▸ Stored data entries
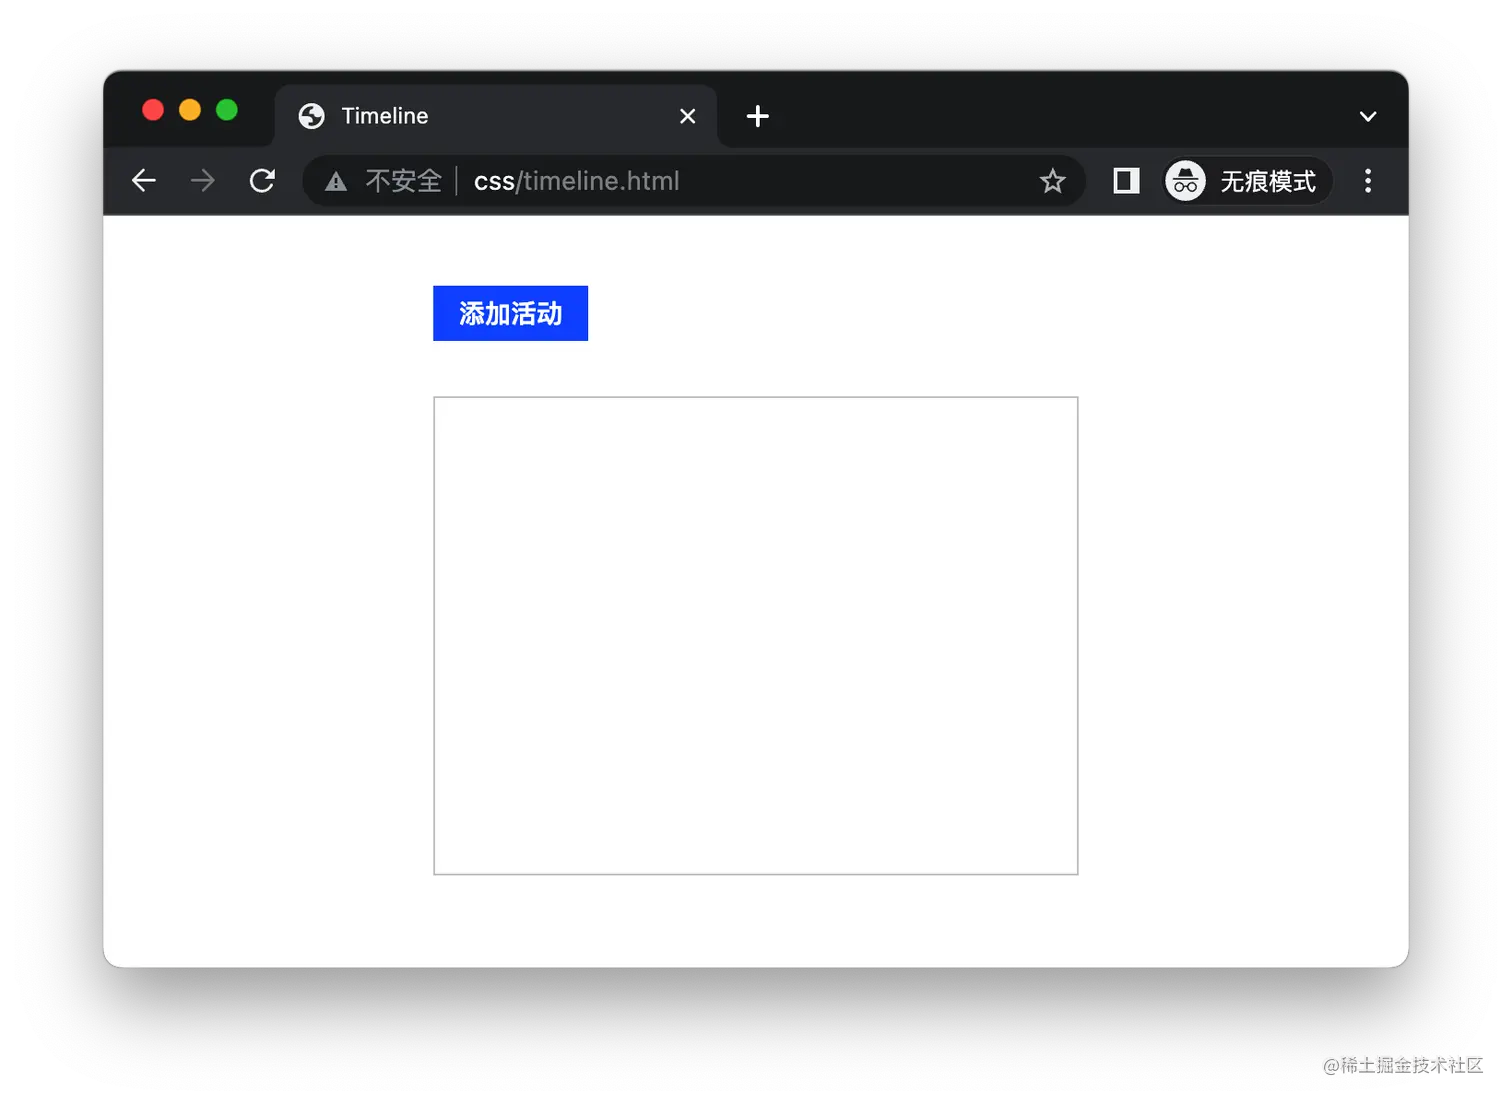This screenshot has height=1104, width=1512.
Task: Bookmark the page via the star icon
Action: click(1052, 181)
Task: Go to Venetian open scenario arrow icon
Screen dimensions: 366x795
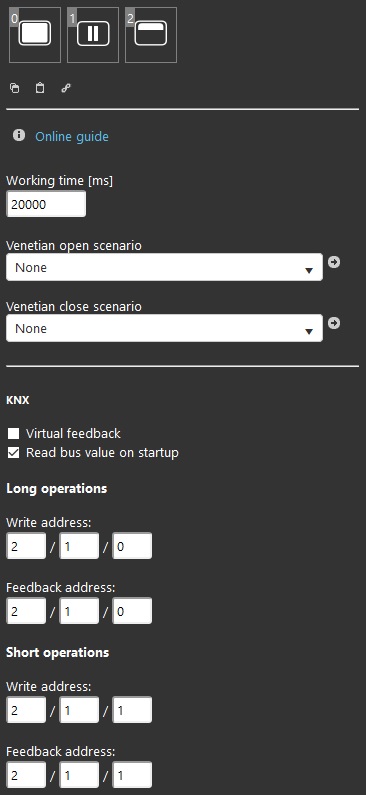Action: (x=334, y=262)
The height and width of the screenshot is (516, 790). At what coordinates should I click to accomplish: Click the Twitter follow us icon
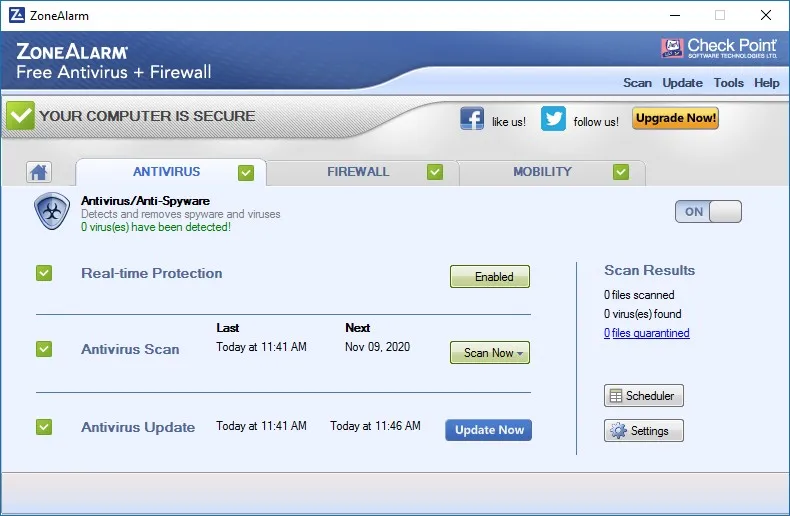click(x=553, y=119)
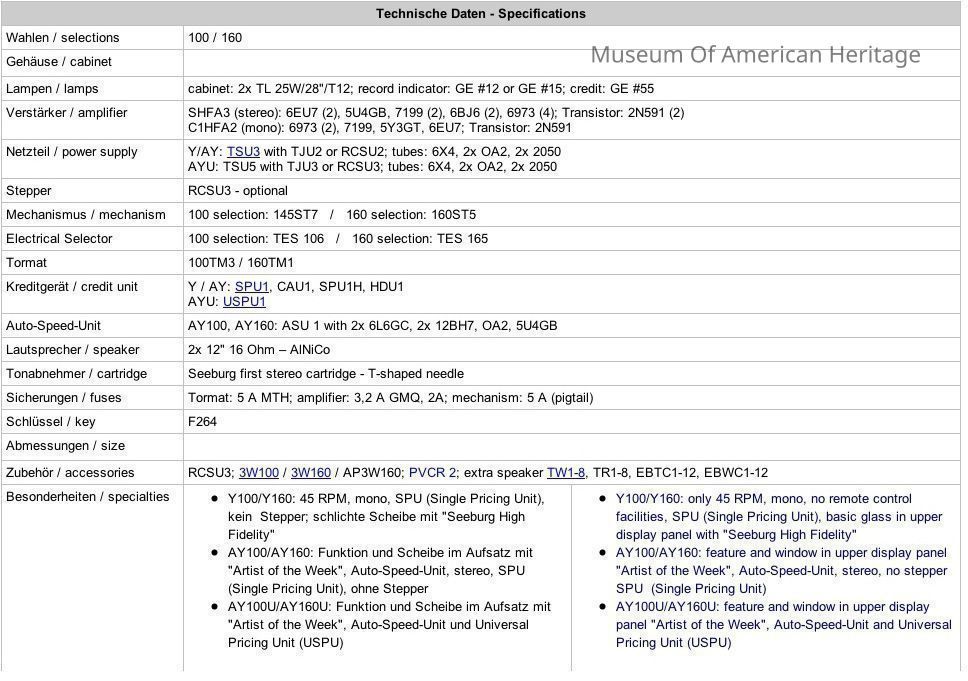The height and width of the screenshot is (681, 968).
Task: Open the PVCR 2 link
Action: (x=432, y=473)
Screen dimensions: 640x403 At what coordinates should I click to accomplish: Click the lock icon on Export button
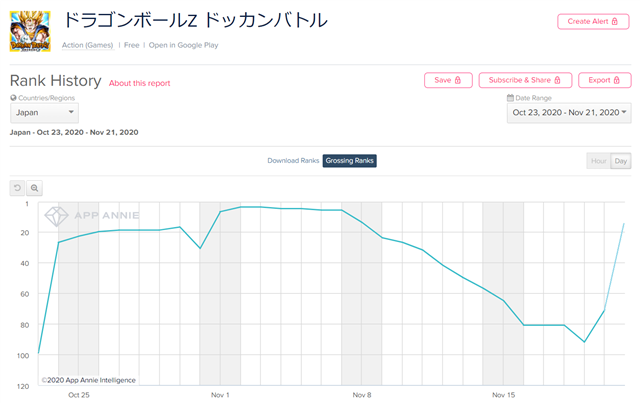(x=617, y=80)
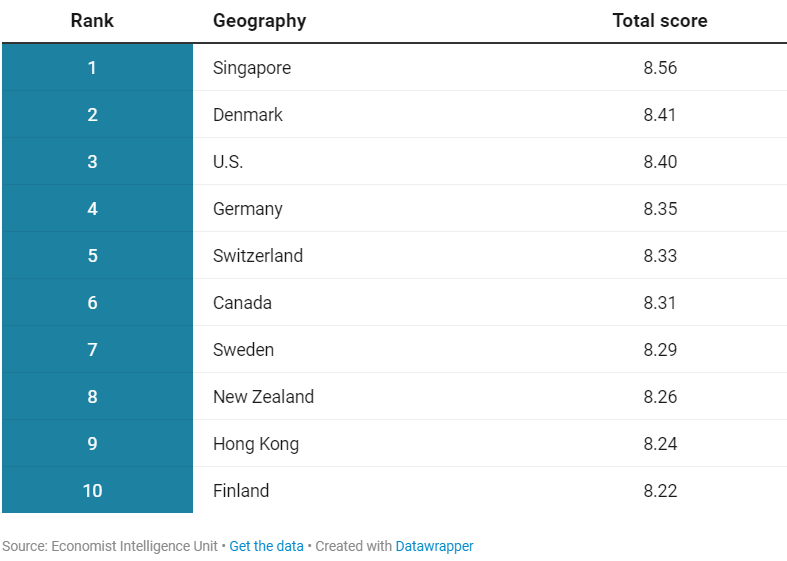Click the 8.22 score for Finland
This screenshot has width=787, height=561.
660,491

▸ Activity
Produce an exact copy of the lines from the line with "Task: Go to Venetian open scenario arrow icon" through the last line of the data above, both ends included. No pictures belong in it.

▸ Solution to this exercise
Task: Go to Venetian open scenario arrow icon
Screen dimensions: 366x795
Action: (x=334, y=262)
The height and width of the screenshot is (516, 790). At what coordinates should I click to accomplish: Click the Twitter follow us icon
click(x=553, y=119)
The height and width of the screenshot is (681, 968).
Task: Open the PVCR 2 link
Action: (x=432, y=473)
Screen dimensions: 640x403 At what coordinates should I click to accomplish: Click the lock icon on Export button
(x=617, y=80)
Click the 8.22 score for Finland
This screenshot has width=787, height=561.
660,491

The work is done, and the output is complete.